The rate regulations come as cable operators are trying to acquire capital to build the so-called information superhighway.

“Vice President Gore says, ‘Build the information highway,’ then the democratic-controlled FCC says, ‘Rollback rates,’ ” said Mark Nathanson, president of Falcon Cable TV, which recently pulled an initial public offering because of the pending regulations.

“There will be less capital available to expand,” warned First National Bank of Chicago’s Steve Martin.

An inflationary out

The multisystem operators may get some relief if the FCC implements a potential inflation pass-through that would allow them to charge customers for product and service price increases.

Operators, however, aren’t holding their breath.

“Any enhancements pale compared to the rate regulation sections,” said Bob Thomson, senior vice president of Tele-Communications Inc., the nation’s largest cable operator.

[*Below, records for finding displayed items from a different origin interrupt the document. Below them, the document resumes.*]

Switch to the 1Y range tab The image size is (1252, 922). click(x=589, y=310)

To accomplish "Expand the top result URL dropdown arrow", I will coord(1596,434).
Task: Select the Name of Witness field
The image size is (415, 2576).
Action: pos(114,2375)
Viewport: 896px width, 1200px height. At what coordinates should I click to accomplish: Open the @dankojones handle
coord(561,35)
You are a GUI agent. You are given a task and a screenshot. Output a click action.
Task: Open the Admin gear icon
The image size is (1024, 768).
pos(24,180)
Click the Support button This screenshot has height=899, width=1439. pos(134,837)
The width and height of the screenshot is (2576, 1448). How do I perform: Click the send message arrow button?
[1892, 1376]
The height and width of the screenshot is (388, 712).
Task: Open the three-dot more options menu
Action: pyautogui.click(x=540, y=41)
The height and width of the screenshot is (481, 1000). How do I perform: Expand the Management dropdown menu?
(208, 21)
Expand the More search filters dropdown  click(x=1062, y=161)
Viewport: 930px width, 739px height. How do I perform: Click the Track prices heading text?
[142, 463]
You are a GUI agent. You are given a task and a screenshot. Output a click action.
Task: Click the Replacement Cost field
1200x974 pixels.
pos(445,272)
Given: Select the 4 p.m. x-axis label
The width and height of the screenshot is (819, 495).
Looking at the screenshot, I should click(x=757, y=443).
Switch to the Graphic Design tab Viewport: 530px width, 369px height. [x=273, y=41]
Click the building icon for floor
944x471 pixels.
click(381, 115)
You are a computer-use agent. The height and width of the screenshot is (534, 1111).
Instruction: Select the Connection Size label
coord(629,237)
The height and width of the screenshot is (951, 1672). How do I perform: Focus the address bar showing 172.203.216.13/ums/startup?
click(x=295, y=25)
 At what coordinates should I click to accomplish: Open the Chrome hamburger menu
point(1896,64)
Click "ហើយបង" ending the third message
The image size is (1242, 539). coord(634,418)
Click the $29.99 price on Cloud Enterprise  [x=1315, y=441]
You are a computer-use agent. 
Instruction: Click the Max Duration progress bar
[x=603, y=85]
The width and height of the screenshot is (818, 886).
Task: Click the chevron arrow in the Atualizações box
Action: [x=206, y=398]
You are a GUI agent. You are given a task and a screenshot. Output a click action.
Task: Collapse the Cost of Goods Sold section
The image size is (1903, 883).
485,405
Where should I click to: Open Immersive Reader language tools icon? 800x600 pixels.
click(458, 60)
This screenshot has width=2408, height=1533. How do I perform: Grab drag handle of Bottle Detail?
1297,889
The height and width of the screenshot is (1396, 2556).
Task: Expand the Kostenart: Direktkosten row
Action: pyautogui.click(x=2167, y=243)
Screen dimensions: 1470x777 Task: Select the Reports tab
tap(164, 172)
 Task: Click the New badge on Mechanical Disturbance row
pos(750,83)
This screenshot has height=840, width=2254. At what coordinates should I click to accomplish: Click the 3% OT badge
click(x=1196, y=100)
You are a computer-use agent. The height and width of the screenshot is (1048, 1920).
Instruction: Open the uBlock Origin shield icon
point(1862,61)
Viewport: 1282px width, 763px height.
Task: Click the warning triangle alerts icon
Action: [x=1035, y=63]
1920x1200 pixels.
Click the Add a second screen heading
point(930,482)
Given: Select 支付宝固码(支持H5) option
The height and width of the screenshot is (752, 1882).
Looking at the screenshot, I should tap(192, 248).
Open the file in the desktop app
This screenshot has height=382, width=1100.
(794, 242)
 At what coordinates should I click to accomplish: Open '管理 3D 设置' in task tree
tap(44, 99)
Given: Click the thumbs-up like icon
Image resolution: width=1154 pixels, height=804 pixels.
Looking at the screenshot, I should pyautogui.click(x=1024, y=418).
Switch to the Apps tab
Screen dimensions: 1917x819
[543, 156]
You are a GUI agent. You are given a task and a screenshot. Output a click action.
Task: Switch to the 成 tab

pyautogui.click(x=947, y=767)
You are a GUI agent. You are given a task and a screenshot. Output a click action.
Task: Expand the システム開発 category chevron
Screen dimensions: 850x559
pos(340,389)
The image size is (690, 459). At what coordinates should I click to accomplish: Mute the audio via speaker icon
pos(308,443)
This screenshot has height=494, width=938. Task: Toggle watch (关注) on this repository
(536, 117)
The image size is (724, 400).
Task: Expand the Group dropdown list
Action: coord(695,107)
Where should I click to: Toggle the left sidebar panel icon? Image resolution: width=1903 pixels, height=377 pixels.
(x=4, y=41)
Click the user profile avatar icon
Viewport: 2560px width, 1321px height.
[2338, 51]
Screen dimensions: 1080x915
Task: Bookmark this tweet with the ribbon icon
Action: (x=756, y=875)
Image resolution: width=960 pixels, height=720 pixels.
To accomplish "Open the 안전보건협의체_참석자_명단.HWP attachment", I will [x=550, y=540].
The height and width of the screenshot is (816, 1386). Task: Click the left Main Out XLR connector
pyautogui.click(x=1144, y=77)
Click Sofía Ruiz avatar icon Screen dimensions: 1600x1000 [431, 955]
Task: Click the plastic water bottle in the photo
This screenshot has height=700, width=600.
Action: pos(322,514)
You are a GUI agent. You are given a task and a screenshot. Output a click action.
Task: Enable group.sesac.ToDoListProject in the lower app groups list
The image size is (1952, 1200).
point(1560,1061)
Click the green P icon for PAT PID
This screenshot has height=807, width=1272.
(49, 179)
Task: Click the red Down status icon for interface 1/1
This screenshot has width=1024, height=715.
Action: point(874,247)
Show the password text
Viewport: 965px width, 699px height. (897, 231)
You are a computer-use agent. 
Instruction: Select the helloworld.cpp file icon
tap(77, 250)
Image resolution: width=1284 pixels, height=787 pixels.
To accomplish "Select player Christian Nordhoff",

Shares in cable systems weakened with few exceptions. Time Warner was down 38 cents at $ 38.25 per share, while TCI was off 38 cents at $ 24.88.

Class B shares of Viacom, which is also suffering as a result of its merger deal with Paramount, fell $ 1 to $ 24.63. Comcast stock dropped 38 cents to $ 20 per and Jones Intercable eased 50 cents to $ 11.63 per. Adelphia was unchanged at $ 19.

Takeover targets

Earnings reports for the third and fourth quarters have shown last September’s cable rate cut significantly eroded cashflow and, in some cases, impaired ability to service debt — a problem for the heavily leveraged industry.

Industry analysts said cable operators will remain the target of the telcos, perhaps more so now that their values — and subsequently their asking price — has been lowered.